Reproduce the following lines exactly as they appear, character for character.

::::

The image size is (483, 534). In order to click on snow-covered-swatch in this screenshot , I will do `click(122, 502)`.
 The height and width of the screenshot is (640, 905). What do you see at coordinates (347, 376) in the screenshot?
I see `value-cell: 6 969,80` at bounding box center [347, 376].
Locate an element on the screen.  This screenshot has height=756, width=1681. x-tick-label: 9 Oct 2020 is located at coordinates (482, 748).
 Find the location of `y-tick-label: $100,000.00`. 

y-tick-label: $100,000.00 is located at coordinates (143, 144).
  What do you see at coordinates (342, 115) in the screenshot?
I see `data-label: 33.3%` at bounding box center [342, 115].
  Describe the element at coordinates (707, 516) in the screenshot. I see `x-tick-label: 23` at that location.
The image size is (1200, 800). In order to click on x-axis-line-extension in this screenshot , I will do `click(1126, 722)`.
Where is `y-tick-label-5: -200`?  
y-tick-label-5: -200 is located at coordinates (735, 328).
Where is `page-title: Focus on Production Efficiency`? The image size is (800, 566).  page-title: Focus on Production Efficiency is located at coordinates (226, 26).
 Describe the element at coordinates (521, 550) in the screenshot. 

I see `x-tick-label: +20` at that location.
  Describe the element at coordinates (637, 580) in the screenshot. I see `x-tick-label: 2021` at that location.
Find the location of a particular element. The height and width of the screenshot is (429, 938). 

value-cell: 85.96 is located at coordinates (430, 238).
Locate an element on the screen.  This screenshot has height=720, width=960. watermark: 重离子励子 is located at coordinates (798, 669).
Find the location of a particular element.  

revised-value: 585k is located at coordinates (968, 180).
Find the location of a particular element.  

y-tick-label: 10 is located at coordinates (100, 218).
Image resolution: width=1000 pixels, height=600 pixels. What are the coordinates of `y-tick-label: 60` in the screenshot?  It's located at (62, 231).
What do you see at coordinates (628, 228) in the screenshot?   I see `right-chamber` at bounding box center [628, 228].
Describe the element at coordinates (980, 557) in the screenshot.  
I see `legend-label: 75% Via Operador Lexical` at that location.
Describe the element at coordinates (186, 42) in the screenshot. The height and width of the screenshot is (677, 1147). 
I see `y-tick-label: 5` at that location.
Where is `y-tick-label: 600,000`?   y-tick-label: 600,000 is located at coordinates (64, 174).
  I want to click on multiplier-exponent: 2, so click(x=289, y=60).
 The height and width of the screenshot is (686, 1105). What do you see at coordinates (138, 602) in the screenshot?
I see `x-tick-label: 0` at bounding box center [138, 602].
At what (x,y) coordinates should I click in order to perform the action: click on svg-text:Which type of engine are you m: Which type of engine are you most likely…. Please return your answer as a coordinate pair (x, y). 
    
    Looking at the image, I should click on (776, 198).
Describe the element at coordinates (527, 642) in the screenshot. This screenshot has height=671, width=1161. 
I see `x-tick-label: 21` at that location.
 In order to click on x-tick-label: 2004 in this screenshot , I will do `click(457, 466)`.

::::

- [EXERCISE RESULT]:
The image size is (483, 534). In order to click on snow-covered-swatch in this screenshot , I will do `click(122, 502)`.
 The height and width of the screenshot is (640, 905). What do you see at coordinates (347, 376) in the screenshot?
I see `value-cell: 6 969,80` at bounding box center [347, 376].
Locate an element on the screen.  This screenshot has height=756, width=1681. x-tick-label: 9 Oct 2020 is located at coordinates (482, 748).
 Find the location of `y-tick-label: $100,000.00`. 

y-tick-label: $100,000.00 is located at coordinates (143, 144).
  What do you see at coordinates (342, 115) in the screenshot?
I see `data-label: 33.3%` at bounding box center [342, 115].
  Describe the element at coordinates (707, 516) in the screenshot. I see `x-tick-label: 23` at that location.
The image size is (1200, 800). In order to click on x-axis-line-extension in this screenshot , I will do `click(1126, 722)`.
Where is `y-tick-label-5: -200`?  
y-tick-label-5: -200 is located at coordinates (735, 328).
Where is `page-title: Focus on Production Efficiency`? The image size is (800, 566).  page-title: Focus on Production Efficiency is located at coordinates (226, 26).
 Describe the element at coordinates (521, 550) in the screenshot. 

I see `x-tick-label: +20` at that location.
  Describe the element at coordinates (637, 580) in the screenshot. I see `x-tick-label: 2021` at that location.
Find the location of a particular element. The height and width of the screenshot is (429, 938). 

value-cell: 85.96 is located at coordinates (430, 238).
Locate an element on the screen.  This screenshot has height=720, width=960. watermark: 重离子励子 is located at coordinates (798, 669).
Find the location of a particular element.  

revised-value: 585k is located at coordinates (968, 180).
Find the location of a particular element.  

y-tick-label: 10 is located at coordinates (100, 218).
Image resolution: width=1000 pixels, height=600 pixels. What are the coordinates of `y-tick-label: 60` in the screenshot?  It's located at (62, 231).
What do you see at coordinates (628, 228) in the screenshot?   I see `right-chamber` at bounding box center [628, 228].
Describe the element at coordinates (980, 557) in the screenshot.  
I see `legend-label: 75% Via Operador Lexical` at that location.
Describe the element at coordinates (186, 42) in the screenshot. The height and width of the screenshot is (677, 1147). 
I see `y-tick-label: 5` at that location.
Where is `y-tick-label: 600,000`?   y-tick-label: 600,000 is located at coordinates (64, 174).
  I want to click on multiplier-exponent: 2, so click(x=289, y=60).
 The height and width of the screenshot is (686, 1105). What do you see at coordinates (138, 602) in the screenshot?
I see `x-tick-label: 0` at bounding box center [138, 602].
At what (x,y) coordinates should I click in order to perform the action: click on svg-text:Which type of engine are you m: Which type of engine are you most likely…. Please return your answer as a coordinate pair (x, y). 
    
    Looking at the image, I should click on (776, 198).
Describe the element at coordinates (527, 642) in the screenshot. This screenshot has height=671, width=1161. 
I see `x-tick-label: 21` at that location.
 In order to click on x-tick-label: 2004 in this screenshot , I will do `click(457, 466)`.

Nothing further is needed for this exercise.